Weiterhin soll die Infrastruktur an Schulen verbessert werden. Das BSW will sich für massive Investitionen in Schulgebäude einsetzen, um den bestehenden Sanierungsstau abzubauen. Gleichzeitig setzt sich die Partei für den Ausbau von Ganztagsschulen und eine bessere Hort- und Hausaufgabenbetreuung ein. Um gleiche Bildungschancen für alle zu gewährleisten, soll auch die frühkindliche Förderung gestärkt werden. Ein verpflichtender Deutschtest ab drei Jahren soll Defizite frühzeitig erkennen. Kinder mit sprachlichen Lücken sollen dann, ebenfalls verpflichtend, eine beitragsfreie Kita mit speziellen Sprachförderprogrammen besuchen.

Das BSW spricht sich zudem gegen eine zunehmende Einflussnahme politischer und wirtschaftlicher Interessen in Schulen aus. “Die Bundeswehr, Konzernlobbyismus und Kommerz haben an Schulen nichts verloren”, heißt es im Wahlprogramm. Stattdessen müsse der Schulunterricht stärker auf Demokratieförderung und friedenspädagogische Bildung ausgerichtet sein, um eine politisch neutrale und sachorientierte Lernumgebung zu gewährleisten.

Berufliche Bildung

Die Partei betont die enge Verbindung zwischen Bildung und Wirtschaft und sieht die berufliche Ausbildung als eine zentrale Säule zur Sicherung des Fachkräftebedarfs. Um den Wert der dualen Ausbildung zu stärken, fordert das BSW eine Modernisierung und bessere Ausstattung der Berufsschulen durch einen Berufsbildungspakt. Darüber hinaus setzt die Partei sich für die Aufwertung von Ausbildungsberufen ein. Besonders betont wird die Bedeutung traditioneller Meisterberufe, die nach Ansicht des BSW stärker in den Fokus rücken sollten. Berufliche und akademische Abschlüsse sollten laut Programm gleichgestellt werden, damit sich mehr junge Menschen für eine praxisorientierte Ausbildung entscheiden.

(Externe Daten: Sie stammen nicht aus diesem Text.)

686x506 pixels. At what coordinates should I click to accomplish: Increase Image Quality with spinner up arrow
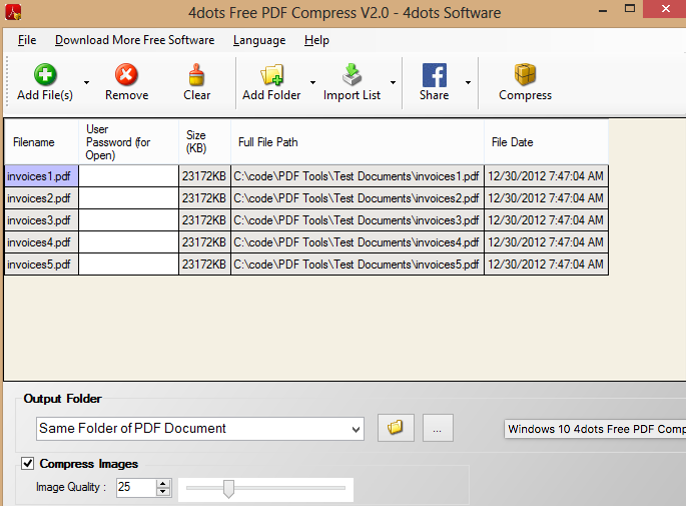[x=164, y=483]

Die Digitalisierung spielt laut BSW in der beruflichen Bildung eine zunehmend größere Rolle. Während sie in der Grundschulbildung einen kritischen Blick auf digitale Medien wirft, sieht die Partei in der beruflichen Ausbildung Potenzial zur besseren Vernetzung von Lerninhalten und praktischer Arbeit. Berufsschulen sollten technologisch auf den neuesten Stand gebracht und mit digitalen Lehrformaten ausgestattet werden, um Auszubildende bestmöglich auf die Anforderungen des Arbeitsmarktes vorzubereiten. 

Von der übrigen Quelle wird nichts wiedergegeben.